Vorerst stand er sowieso neben dem etwas korpulenteren Herren neben dem Pult, während dieser ihn dafür verfluchte, zwei Wochen nach Schulbeginn hier anzukommen, wodurch das für ihn zusätzliche Arbeit bedeutete. Ich saß in der zweiten Reihe, deswegen konnte ich das Gespräch zwischen den beiden bestens verfolgen.
"Gut, dann nehmen Sie das hier, stellen sich vor und setzen sich am besten dort auf den freien Platz." Mein Lehrer deutete auf den Platz hinter mir, was für eine Überraschung. Das Schicksal schien es heute nicht gut mit mir zu meinen. Wobei, wann tat es das überhaupt?

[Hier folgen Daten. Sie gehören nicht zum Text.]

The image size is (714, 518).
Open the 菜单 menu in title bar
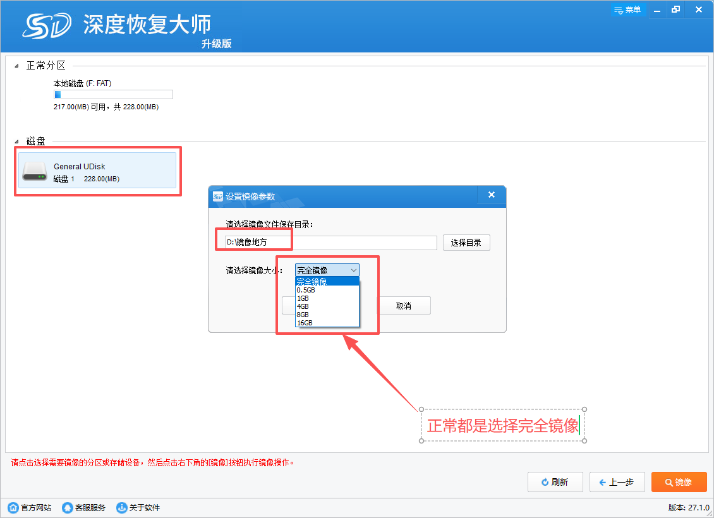pos(627,10)
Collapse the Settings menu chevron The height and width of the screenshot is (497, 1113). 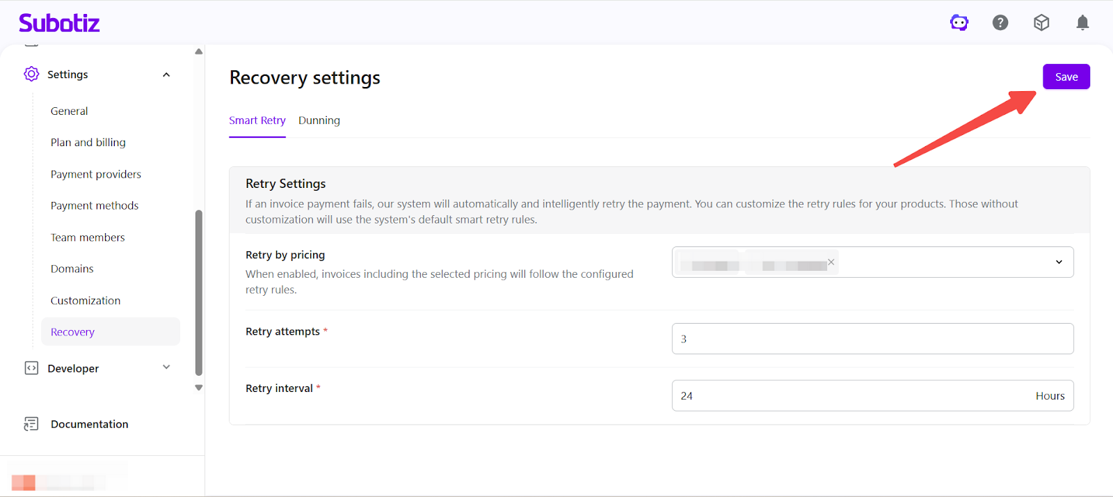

"Ähm, okay", begann Lukas, wobei er sich an den Kurs, der noch damit beschäftigt war, verschiedenste Utensilien aus den Taschen zu kramen, wandte. "Mein Name ist Lukas, ich werde in genau 23 Tagen 17 und komme aus einem Berliner Vorort, den sowieso keiner kennt. Seit Samstag wohne ich jetzt in so nem Kaff hier um die Ecke, den Namen weiß ich ehrlich gesagt grad nicht mehr." Sein herausfordernder Blick in meine Richtung entging mir natürlich nicht. Er wartete darauf, dass ich ihm sagte, wie unser Dorf hieß. Diesen Gefallen würde ich ihm jedoch nicht tun.
Dies schien er nach kurzem schweigen zu begreifen, weshalb er sich auf seinen Platz begeben wollte, wurde jedoch von dem Lehrer aufgehalten, als dieser grunzte: "Und wieso sind sie umgezogen?" Es war offensichtlich, dass er noch immer etwas genervt war, weil ein neuer Schüler während des laufenden Schuljahrs mehr Papierkram bedeutete.
"Ich verrate ihnen etwas; in ein paar Tagen kommt auch noch mein Bruder in genau diesen Kurs. Dann haben sie gleich doppelte Arbeit." Ohne eine Auskunft über den Grund seines Umzugs zu geben, setzte er sich hinter mich. Ein paar Schüler kicherten.